-- MATERIAL FOR THIS TASK --
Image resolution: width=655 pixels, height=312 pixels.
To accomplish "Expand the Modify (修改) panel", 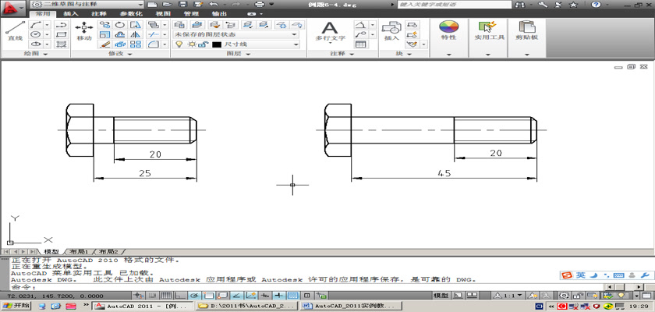I will tap(119, 54).

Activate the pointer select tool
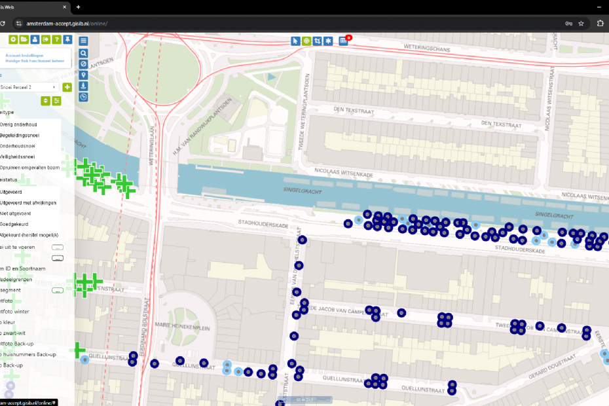pos(295,41)
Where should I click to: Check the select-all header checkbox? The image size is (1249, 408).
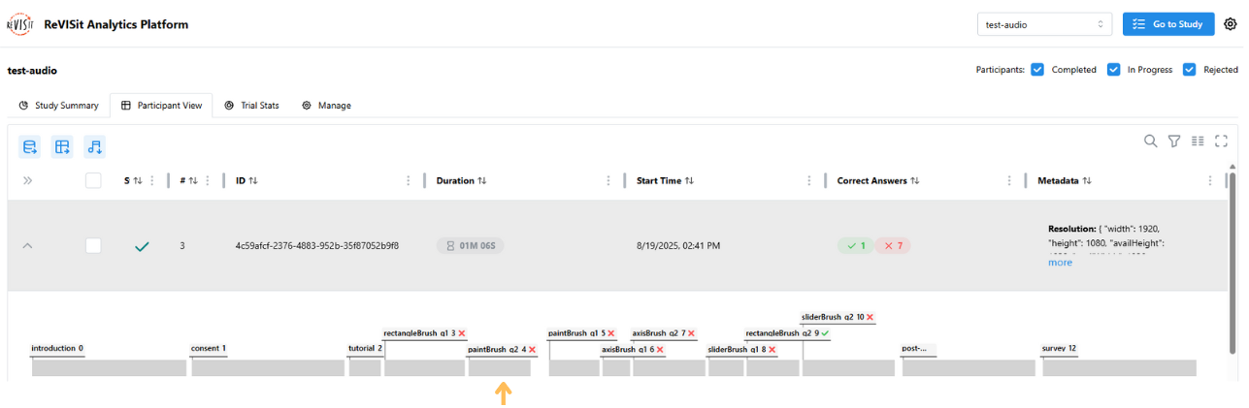93,180
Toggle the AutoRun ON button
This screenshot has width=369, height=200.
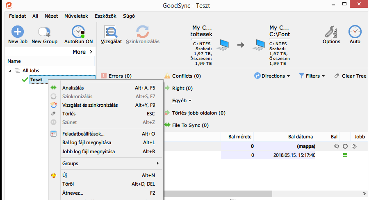[78, 32]
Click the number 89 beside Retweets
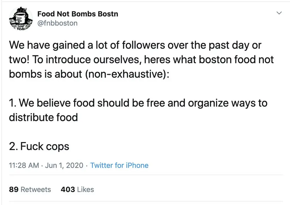The height and width of the screenshot is (205, 290). tap(14, 189)
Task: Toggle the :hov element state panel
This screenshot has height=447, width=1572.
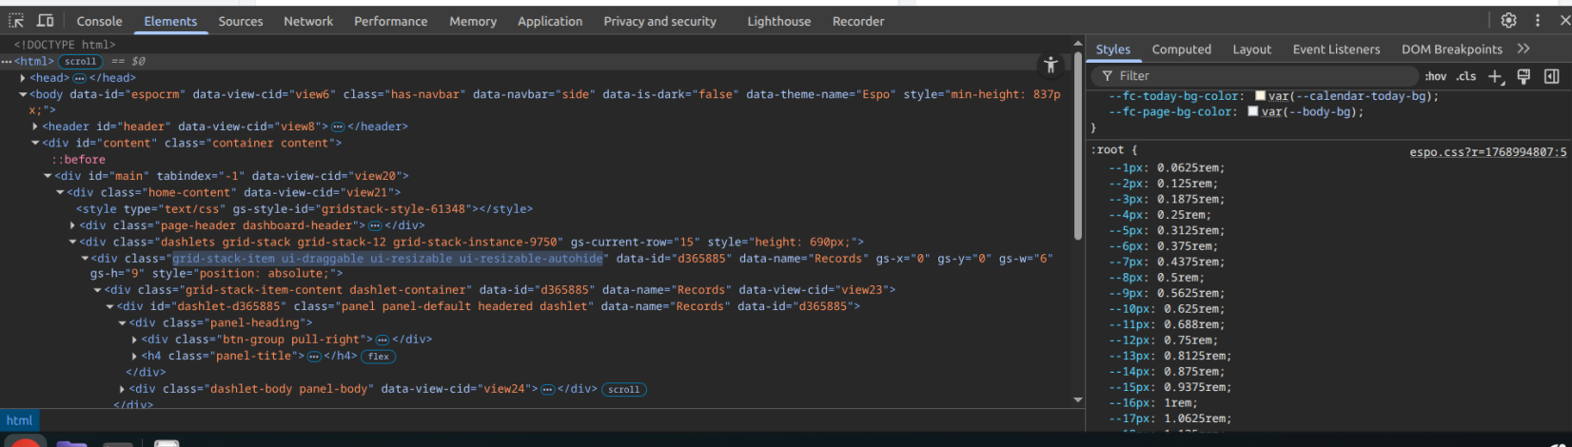Action: (x=1435, y=76)

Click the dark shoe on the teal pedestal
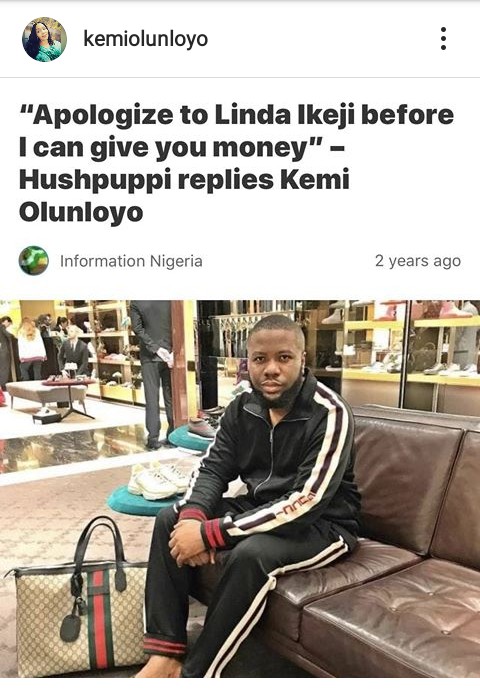pos(203,428)
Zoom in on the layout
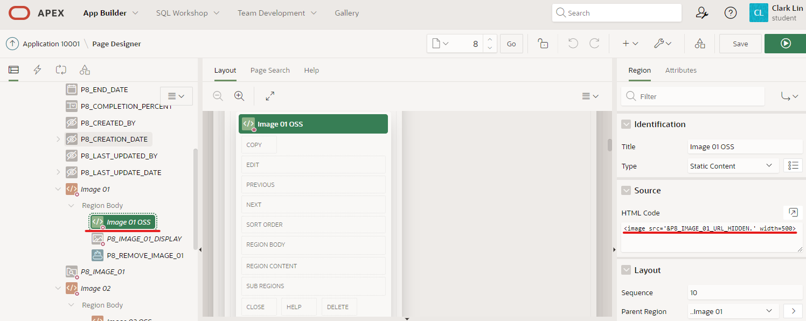The width and height of the screenshot is (806, 321). (x=239, y=96)

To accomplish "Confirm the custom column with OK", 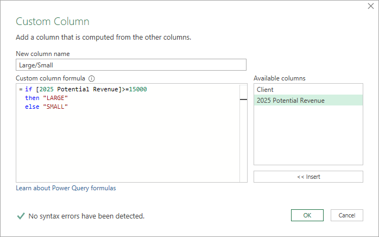I will coord(307,215).
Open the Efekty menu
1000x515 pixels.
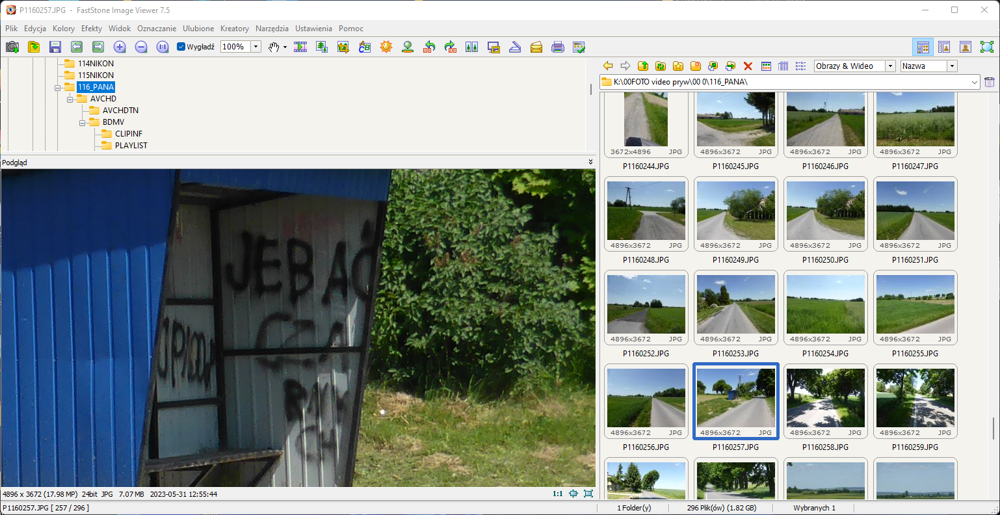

-- WHAT YOU HAVE TO DO --
Go through the records above and copy each line where "Toggle" is found.

-- ANSWER FOR THE TASK --
Toggle the AutoRun ON button
Task: Toggle the :hov element state panel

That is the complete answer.